What are the 6 phases of the Data Curation Lifecycle?
Finding
Exploring
Structuring
Cleansing
Updating
Archiving
What is a CPU?
The place where all the work or processing takes place on the
computer. The CPU can be thought of as the brain of the computer. It executes instructions supplied by programs and applications.
What is RAM?
Random Access Memory - the component that stores data for immediate use in CPU processing. RAM is volatile memory, meaning that when you turn your computer off, data in memory is lost. Memory serves as the intermediary between data stored physically on disk and the processing of that data.
What is structured data?
Data that has clearly defined columns and data types. Rows of data are stored in logical records where the fields or entries in each record pertain to a specific entity.
What is unstructured data?
Data that does not have a defined data model or schema. The column names, data types, and lengths are not defined and stored with the data. Examples include social media data, and audio and video files, and raw data.
What is Hadoop?
Hadoop is an open source, software framework that utilizes a cluster of computers for distributed storage and parallel processing of data.
What is a computer cluster?
A computer cluster is a grouping of multiple computers, connected by a local area network.
What is a node?
A computer in a cluster
What is distributed storage?
Distributed storage of data means that the data is stored in pieces across your computer cluster. Instead of having to fit an entire file on one disk on one computer, the file is broken into pieces and distributed across the nodes.
What is a data lake?
Data lakes are useful for storing structured and unstructured data.

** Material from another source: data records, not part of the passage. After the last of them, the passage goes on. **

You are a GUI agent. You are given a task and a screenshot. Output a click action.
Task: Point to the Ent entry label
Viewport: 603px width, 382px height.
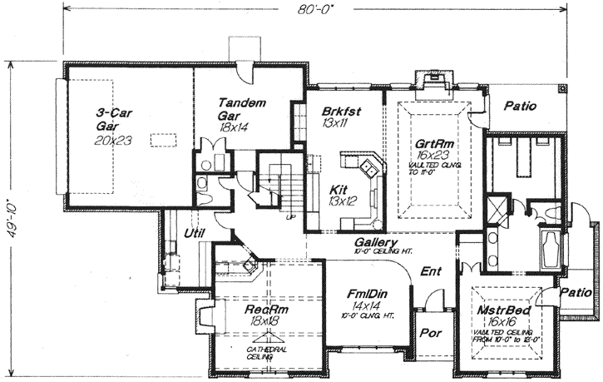coord(432,271)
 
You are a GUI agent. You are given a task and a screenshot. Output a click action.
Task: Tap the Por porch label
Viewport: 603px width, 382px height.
coord(430,338)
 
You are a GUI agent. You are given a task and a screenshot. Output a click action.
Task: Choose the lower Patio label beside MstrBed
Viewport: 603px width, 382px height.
coord(575,293)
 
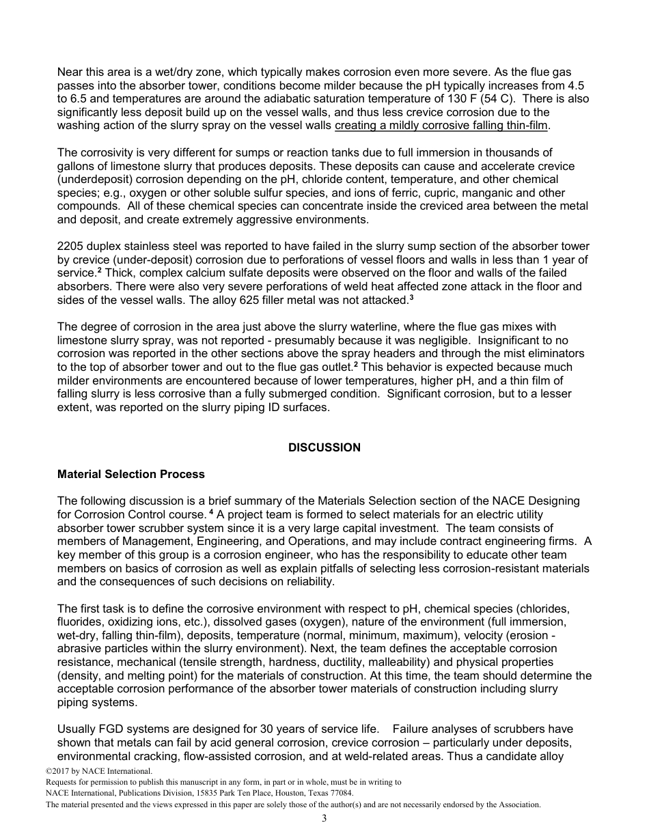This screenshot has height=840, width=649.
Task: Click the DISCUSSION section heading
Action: pos(324,448)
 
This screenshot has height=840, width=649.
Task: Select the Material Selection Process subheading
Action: pos(131,474)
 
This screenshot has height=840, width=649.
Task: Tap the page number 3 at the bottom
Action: pos(324,819)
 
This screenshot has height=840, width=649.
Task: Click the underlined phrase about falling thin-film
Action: pos(441,126)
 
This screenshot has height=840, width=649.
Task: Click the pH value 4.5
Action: pos(576,85)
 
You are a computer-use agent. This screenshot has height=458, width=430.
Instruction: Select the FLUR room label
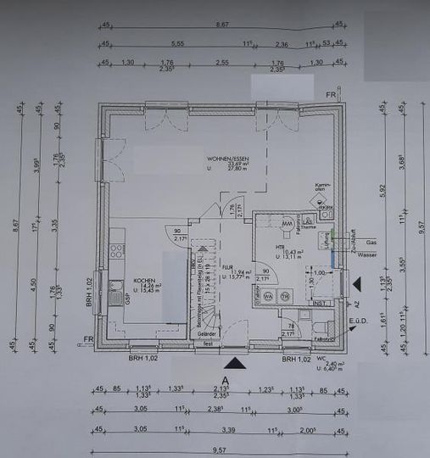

They do not require your data to fit a certain structure or schema, and they enable you to store a large variety and volume of data together. With data lakes, the data can be dumped into storage as is and curated later in the process.
What is cloud storage?
Cloud storage enables you to store your data in a location that you cannot physically access, but you can still access easily through the internet. Your data isn’t sitting on a server in the basement of your office or on the hard drive of your desktop computer, but instead, it is stored on your cloud provider’s servers.
What are the 4 major resources of a computing environment?
CPU, Memory, Storage, and Network
What is parallel processing?
The concept of breaking jobs into tasks that run simultaneously
What is grid computing?
Grid computing enables us to expand the resources that are available for processing and jobs beyond a single computer. Computer grids are created by connecting multiple computers together via a network in order to take advantage of all the processing power and resources available on those computers.
What is cloud computing?
a broad term that refers to immediate access to computing resources hosted over the internet. These resources can include software, data storage, processing power, and more.
What are the 3 broad service types of cloud computing?
Software as a Service (Saas)
Platform as a Service (PaaS)
Infrastructure as a Service (IaaS)
What is IaaS?
Providers of Infrastructure as a Service supply the infrastructure, which includes the basic computing resources and storage, and the users then build everything else that they need. When companies rely on IaaS providers, it can be thought of as renting servers, and their users can install operating systems and programs on the servers.
What is PaaS?
With PaaS, a provider offers more of the application stack than IaaS providers, adding operating systems, middleware (such as databases) and other runtimes into the cloud environment.” Users can develop applications without worrying about installing the operating system or dealing with maintenance or updates.